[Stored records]
====

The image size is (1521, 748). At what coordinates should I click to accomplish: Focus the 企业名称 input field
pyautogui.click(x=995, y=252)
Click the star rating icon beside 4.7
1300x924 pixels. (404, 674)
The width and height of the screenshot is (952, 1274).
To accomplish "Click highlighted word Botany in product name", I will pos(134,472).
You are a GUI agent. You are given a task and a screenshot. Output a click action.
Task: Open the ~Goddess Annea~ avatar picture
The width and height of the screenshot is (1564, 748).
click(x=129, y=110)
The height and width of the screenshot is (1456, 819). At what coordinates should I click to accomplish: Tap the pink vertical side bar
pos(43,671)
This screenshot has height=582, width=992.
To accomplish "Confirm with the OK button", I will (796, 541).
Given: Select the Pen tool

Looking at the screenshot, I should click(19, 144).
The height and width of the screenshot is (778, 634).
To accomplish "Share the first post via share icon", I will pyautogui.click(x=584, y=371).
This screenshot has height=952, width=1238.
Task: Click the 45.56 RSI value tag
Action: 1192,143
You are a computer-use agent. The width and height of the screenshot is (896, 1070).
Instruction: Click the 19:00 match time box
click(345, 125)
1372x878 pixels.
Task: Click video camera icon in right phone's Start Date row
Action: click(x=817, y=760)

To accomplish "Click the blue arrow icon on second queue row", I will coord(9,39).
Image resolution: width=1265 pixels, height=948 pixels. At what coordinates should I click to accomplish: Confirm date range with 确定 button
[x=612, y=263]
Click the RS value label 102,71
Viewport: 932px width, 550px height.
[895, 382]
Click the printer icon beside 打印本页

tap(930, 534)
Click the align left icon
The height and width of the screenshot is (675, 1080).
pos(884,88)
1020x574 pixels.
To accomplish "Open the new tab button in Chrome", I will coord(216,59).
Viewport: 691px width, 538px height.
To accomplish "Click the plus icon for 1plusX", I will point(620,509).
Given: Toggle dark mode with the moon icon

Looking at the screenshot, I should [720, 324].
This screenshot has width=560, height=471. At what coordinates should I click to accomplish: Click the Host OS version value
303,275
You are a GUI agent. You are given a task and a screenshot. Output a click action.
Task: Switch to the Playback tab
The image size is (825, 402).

====

• _Exercise description_
Transcribe only what runs from the line with "Viewport: 691px width, 538px height." to the last line above, keeping every line exactly as written.

• _Answer_
Viewport: 691px width, 538px height.
To accomplish "Click the plus icon for 1plusX", I will point(620,509).
Given: Toggle dark mode with the moon icon

Looking at the screenshot, I should [720, 324].
This screenshot has width=560, height=471. At what coordinates should I click to accomplish: Click the Host OS version value
303,275
You are a GUI agent. You are given a task and a screenshot. Output a click action.
Task: Switch to the Playback tab
The image size is (825, 402).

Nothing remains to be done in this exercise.